WORK INSTRUCTION
Pick every line from the data that holds the word "computer".

DATASET CONTENT
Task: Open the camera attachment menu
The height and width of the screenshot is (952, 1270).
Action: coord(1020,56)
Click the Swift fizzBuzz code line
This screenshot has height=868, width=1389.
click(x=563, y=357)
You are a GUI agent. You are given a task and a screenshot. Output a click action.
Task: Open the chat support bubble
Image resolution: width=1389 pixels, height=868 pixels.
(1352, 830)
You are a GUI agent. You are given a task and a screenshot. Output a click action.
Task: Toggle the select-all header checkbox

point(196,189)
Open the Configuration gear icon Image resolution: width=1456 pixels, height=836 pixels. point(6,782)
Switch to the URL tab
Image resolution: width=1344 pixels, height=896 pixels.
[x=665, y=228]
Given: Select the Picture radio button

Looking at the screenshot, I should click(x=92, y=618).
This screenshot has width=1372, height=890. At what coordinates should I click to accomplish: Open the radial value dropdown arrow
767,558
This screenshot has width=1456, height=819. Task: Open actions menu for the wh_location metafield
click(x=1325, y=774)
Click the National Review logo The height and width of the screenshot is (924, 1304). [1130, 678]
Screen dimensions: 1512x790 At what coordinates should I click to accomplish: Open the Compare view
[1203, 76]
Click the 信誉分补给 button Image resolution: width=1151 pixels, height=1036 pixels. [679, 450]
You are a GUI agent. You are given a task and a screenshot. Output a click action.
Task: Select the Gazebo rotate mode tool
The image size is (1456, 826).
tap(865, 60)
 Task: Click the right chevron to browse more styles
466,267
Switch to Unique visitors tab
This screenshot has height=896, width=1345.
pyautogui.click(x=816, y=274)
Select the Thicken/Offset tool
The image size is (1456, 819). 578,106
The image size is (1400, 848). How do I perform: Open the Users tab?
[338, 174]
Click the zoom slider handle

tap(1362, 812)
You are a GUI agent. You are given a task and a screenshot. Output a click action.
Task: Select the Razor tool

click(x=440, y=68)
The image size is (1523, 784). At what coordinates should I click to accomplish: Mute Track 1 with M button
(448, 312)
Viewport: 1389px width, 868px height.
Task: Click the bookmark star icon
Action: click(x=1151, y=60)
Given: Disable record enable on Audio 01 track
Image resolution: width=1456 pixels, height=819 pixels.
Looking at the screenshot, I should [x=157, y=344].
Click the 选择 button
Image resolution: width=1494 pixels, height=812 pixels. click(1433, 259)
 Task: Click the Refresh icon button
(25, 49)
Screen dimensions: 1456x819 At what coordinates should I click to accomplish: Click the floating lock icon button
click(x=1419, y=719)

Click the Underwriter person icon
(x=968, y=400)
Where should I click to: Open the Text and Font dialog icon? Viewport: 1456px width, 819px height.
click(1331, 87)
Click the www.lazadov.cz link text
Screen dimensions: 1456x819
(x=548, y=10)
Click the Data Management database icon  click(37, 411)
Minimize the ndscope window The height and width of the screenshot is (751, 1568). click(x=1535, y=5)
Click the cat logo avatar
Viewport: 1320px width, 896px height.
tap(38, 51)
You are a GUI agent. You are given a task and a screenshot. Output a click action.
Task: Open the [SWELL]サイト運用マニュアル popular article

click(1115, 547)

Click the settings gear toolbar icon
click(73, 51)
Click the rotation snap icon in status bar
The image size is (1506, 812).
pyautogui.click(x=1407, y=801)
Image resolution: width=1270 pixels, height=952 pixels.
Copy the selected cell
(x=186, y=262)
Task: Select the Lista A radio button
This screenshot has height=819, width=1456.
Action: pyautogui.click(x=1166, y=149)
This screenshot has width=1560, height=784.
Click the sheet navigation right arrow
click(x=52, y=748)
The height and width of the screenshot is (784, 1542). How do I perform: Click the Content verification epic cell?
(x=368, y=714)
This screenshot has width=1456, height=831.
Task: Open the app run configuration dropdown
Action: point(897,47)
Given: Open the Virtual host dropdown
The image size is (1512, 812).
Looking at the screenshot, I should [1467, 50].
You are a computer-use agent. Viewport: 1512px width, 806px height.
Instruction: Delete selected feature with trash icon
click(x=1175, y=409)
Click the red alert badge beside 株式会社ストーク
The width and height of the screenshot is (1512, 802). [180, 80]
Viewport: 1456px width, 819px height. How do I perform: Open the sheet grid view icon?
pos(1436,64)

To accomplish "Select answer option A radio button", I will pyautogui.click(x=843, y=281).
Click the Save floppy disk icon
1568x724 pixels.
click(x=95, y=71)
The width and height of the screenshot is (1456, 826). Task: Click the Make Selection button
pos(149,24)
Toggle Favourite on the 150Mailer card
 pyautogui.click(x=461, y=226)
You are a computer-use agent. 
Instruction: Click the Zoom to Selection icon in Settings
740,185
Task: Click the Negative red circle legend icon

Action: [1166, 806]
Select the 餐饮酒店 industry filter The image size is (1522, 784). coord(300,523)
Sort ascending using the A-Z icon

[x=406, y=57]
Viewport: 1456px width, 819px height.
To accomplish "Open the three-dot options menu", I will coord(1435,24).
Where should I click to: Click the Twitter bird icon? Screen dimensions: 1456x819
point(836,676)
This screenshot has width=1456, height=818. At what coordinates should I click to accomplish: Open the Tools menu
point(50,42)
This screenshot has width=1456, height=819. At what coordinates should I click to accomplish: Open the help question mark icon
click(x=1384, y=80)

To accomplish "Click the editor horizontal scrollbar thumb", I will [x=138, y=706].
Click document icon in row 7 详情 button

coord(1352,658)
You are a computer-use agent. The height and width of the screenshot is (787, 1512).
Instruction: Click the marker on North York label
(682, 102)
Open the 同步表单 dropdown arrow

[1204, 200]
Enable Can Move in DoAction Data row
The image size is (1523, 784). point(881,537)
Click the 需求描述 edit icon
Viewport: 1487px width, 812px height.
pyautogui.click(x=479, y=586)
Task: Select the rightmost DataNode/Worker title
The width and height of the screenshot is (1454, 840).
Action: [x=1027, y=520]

RESULT OF THIS TASK
You are a computer-use agent. Viewport: 1512px width, 806px height.
You are a computer-use agent. 
You are a computer-use agent. The height and width of the screenshot is (787, 1512).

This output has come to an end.